* [Text section]:
The water heater had been installed by Plumbing Specialists ("Plumbing"). Plumbing was insured by Occidental Fire & Casualty Company of North Carolina, ("Occidental"), under a Commercial Liability Policy (No. CP00015734) (the "Initial Policy") effective February 14, 2006 to February 14, 2007 and under a renewal policy (No. CP00079089) (the "Renewed Policy") effective February 14, 2007 to February 14, 2008. Both policies cover claims based upon bodily injury.
Saba brought suit in state court against Plumbing for its negligent installation of the water heater. Plumbing's attorney requested Occidental to intervene, but Occidental declined to either defend the suit or provide indemnification, citing to a pollution exclusion in the policies.
Plumbing then entered into a Damron agreement with Saba, under which Plumbing admitted fault, stipulated to entry of judgment against it, and assigned all rights against Occidental under the policy to Saba in exchange for Saba's covenant to not execute the judgment against Plumbing. See Damron v. Sledge, 105 Ariz. 151, 155, 460 P.2d 997, 1001 (1969); United Servs. Auto. Ass'n v. Morris, 154 Ariz. 113, 119, 741 P.2d 246, 252 (1987) (noting that the limitation on such agreements is that they "must be made fairly, with notice to the insurer, and without fraud or collusion on the insurer"). The Damron agreement enabled entry of judgment against Plumbing in the amount of $2, 000, 000.00-the amount of coverage in the policies for the years of 2006 and 2007.
Saba brought suit again in state court against Occidental, seeking declaratory judgment based on the policies and also recovery under a breach of contract theory. (Doc. 1, Ex. A.) Occidental removed the case to this Court and now requests summary judgment that the pollution exclusion in the policies precludes Saba's claims. (Docs. 1, 27.) In the alternative, Occidental requests summary judgment that the only applicable policy is the Initial Policy and not the Renewed Policy. (Doc. 27.) Saba requests summary judgment that the pollution exclusion did not apply and that both the Initial and Renewal Policies cover Saba's injuries. (Doc. 25.)

* [Information provided]:
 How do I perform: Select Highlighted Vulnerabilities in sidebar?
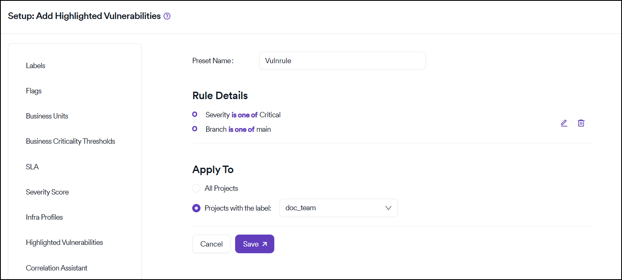pyautogui.click(x=64, y=242)
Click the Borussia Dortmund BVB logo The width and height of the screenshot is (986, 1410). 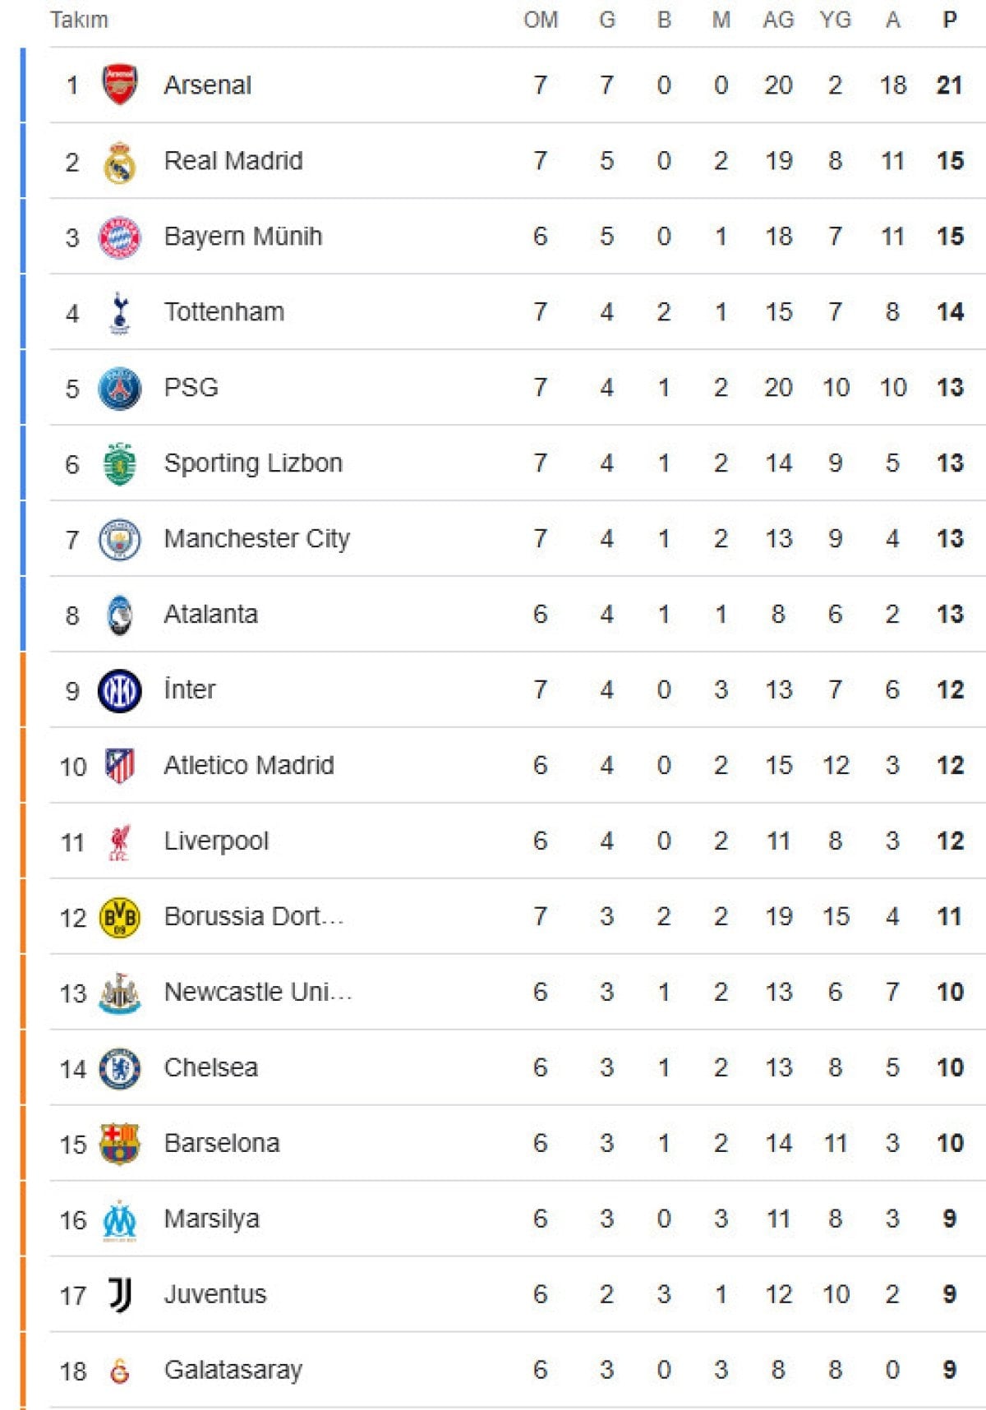point(119,917)
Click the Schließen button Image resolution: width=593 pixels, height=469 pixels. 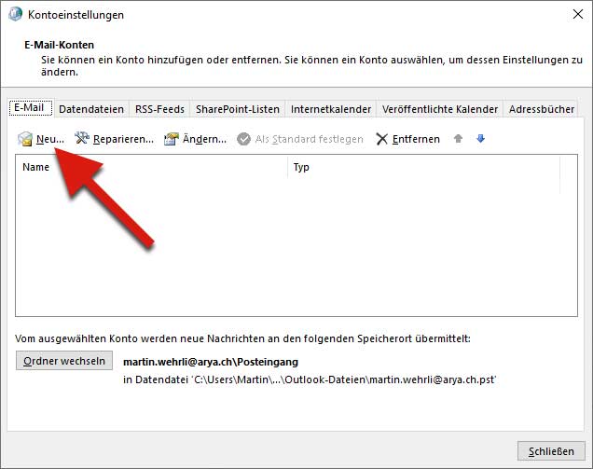click(x=551, y=451)
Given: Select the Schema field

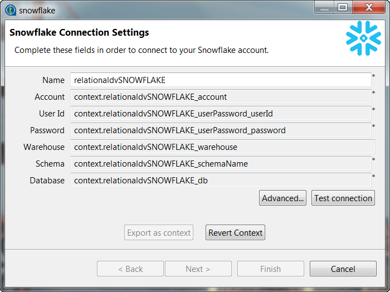Looking at the screenshot, I should tap(221, 164).
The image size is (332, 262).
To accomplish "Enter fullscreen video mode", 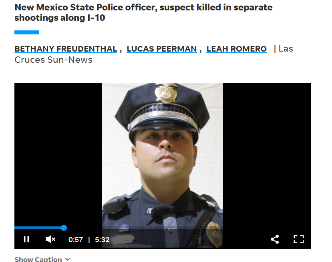I will tap(298, 239).
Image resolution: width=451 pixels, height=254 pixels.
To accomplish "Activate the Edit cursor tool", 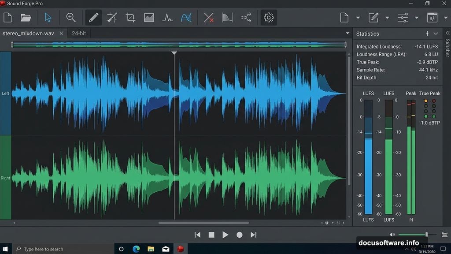I will (48, 18).
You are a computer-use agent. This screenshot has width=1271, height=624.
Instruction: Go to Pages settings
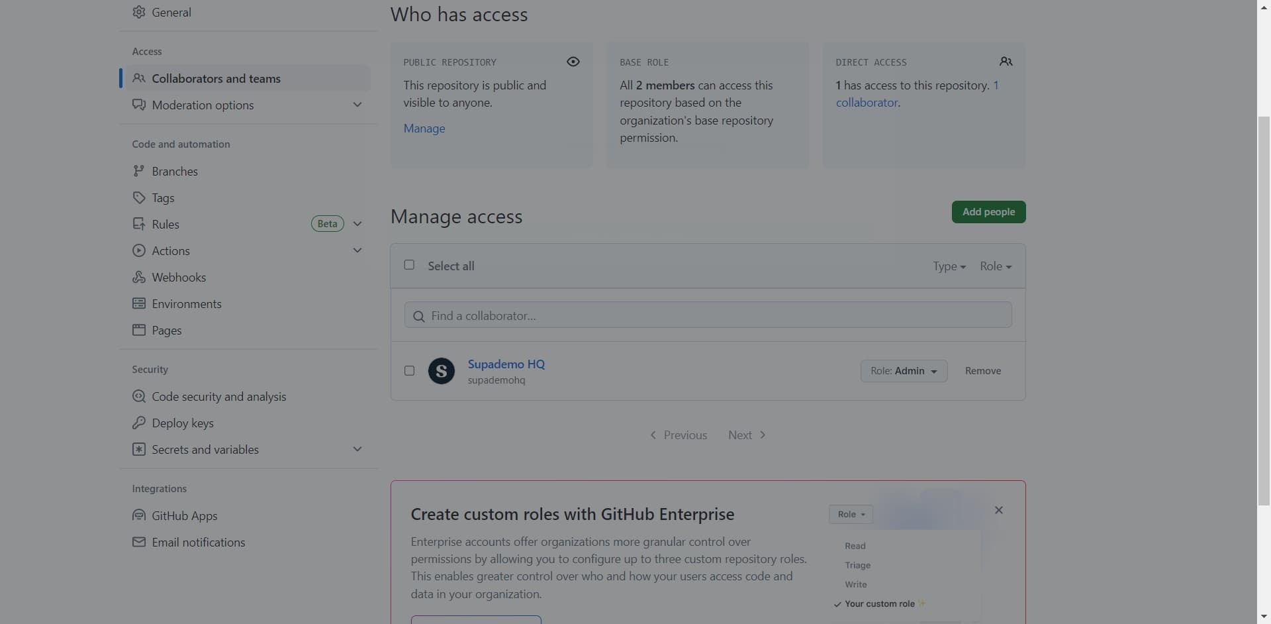point(166,330)
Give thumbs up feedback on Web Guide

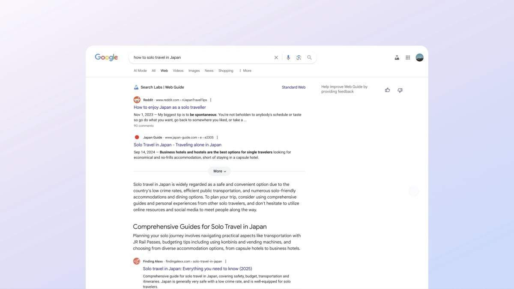[x=388, y=90]

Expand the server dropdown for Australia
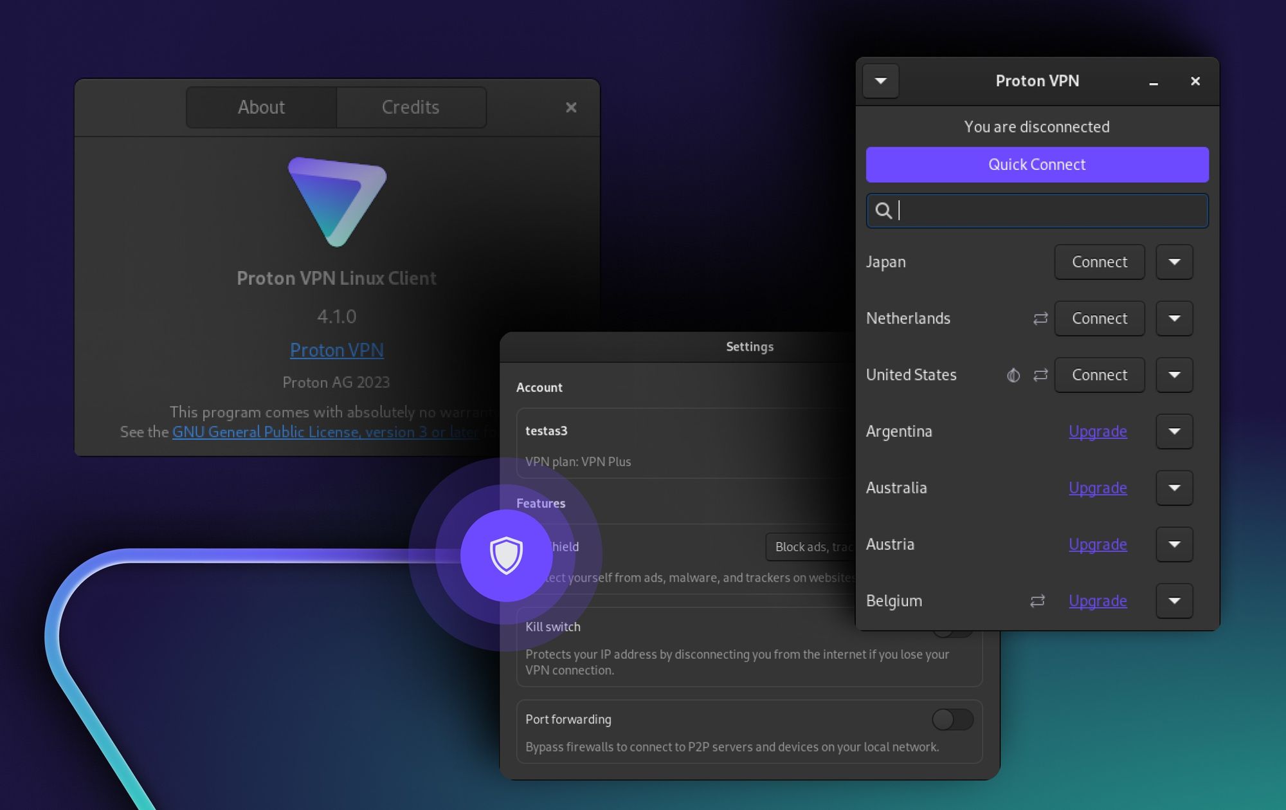1174,488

* [Exercise requirements]:
(1) Repeat verbatim the part of the insurance dispute text that opens with the words "Saba brought suit in" and closes with "in the policies.".
(2) In the insurance dispute text, what policy provision did Occidental cite when it declined to defend or indemnify Plumbing?
(3) Using the insurance dispute text, mark each statement yes or no and quote the words that decide it.
(a) The Initial Policy ran from February 14, 2006 to February 14, 2007.
(b) Occidental agreed to defend Plumbing in the suit but refused to provide indemnification.
(c) Saba filed its suit against Occidental in this Court in the first instance.

* [The solutions]:
(1)
Saba brought suit in state court against Plumbing for its negligent installation of the water heater. Plumbing's attorney requested Occidental to intervene, but Occidental declined to either defend the suit or provide indemnification, citing to a pollution exclusion in the policies.

(2) A pollution exclusion in the policies.

(3)
(a) Yes: "effective February 14, 2006 to February 14, 2007"
(b) No: "Occidental declined to either defend the suit or provide indemnification"
(c) No: "Saba brought suit again in state court against Occidental" and "Occidental removed the case to this Court"